10 May 2001 | Robin Parker
Suppliers in the UK oil and gas industry should diversify into the renewable energy market to help them achieve the government's goals of £1 billion in annual new business for the sector and generate 10 per cent of electricity from green sources by 2010, according to two new studies.
Sustainability through Diversity, from the oil and gas industry's taskforce Pilot, identifies the rapidly growing market for wind and wave generation projects as areas for diversification. Design, drilling and installation technologies are similar for all projects, the report noted.
The report says that wind tower manufacture alone could make up a fifth of the costs of the 40,000 onshore wind turbines that could be installed globally within a decade. It also predicts that supply management openings will be worth £34 billion a year by 2004, with about 40 per cent outsourced.
More than 70 suppliers were questioned for the report and 71 per cent were considering diversification. Sarah Kydd, the study's co-ordinator, suggested this was a reaction to the recent volatility in oil prices. Companies in the sector should not abandon it, she said, but try to "complement their core businesses".
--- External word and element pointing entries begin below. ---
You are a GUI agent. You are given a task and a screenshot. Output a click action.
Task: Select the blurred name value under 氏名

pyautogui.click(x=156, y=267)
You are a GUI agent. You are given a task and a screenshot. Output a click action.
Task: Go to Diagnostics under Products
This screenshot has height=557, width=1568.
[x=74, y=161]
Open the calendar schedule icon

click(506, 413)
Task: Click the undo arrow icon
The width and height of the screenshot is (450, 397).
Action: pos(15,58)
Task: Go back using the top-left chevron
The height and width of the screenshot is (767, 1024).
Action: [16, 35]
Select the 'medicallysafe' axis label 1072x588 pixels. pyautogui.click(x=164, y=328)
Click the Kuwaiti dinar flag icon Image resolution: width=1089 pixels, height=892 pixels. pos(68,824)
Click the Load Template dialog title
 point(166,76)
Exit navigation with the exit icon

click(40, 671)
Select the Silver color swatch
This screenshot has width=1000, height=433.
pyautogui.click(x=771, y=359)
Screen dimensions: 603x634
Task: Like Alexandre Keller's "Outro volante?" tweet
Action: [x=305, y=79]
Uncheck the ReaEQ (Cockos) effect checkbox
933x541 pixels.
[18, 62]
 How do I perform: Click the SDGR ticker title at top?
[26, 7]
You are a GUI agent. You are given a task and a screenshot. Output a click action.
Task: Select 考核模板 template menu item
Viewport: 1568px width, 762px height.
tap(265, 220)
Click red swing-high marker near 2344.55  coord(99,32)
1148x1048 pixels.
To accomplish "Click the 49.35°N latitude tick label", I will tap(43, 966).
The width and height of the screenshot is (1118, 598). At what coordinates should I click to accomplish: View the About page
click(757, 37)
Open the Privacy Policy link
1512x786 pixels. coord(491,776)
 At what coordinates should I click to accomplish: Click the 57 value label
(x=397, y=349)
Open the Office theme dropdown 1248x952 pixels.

A survey for the second study, Oil & Gas Environmental New Business Opportunities, found that oil and gas consultancies were least likely of all parties in the supply chain to have diversified into environmental areas.
The report suggested companies providing environmental products and services should be treated as a separate group. "The aim is to segment the oil and gas sector into distinct areas so we can meet specific interests," said Angela Latta, study co-ordinator.
The reports have been sent to 6,000 suppliers for feedback to help draw up a formal strategy this summer.